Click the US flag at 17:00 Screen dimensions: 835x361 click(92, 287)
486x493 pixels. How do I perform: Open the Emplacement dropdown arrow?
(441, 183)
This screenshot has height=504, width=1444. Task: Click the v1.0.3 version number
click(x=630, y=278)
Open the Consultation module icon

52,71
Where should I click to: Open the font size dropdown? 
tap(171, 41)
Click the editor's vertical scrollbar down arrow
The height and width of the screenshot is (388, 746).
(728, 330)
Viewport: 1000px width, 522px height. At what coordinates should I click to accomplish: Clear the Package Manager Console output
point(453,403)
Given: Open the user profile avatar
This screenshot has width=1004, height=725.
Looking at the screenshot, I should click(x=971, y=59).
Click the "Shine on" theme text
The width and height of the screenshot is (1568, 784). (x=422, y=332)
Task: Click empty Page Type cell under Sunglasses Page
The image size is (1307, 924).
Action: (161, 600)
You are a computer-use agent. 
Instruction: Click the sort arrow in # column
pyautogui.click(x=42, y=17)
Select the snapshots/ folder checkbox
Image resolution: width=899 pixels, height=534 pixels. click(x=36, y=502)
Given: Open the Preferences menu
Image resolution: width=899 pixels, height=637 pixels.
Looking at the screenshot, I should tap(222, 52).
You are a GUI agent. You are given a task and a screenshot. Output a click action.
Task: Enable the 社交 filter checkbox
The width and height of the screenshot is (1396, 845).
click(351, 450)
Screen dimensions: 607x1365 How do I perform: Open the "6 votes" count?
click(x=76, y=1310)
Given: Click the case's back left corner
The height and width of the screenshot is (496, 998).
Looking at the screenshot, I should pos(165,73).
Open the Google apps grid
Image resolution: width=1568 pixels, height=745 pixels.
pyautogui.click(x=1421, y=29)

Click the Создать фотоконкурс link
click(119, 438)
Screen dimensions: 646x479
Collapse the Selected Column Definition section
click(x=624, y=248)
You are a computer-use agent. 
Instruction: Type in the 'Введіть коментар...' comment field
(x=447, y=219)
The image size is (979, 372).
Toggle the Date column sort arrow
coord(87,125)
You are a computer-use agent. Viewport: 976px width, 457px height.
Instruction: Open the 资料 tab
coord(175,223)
┄┄┄┄┄┄
__Work item__
The answer is each line in which the word "agent" occurs, copied from the material above.

__Task output__
You are a computer-use agent. 
You are a GUI agent. You are given a task and a screenshot. Output a click action.
You are a computer-use agent. 
You are a computer-use agent. Viewport: 976px width, 457px height.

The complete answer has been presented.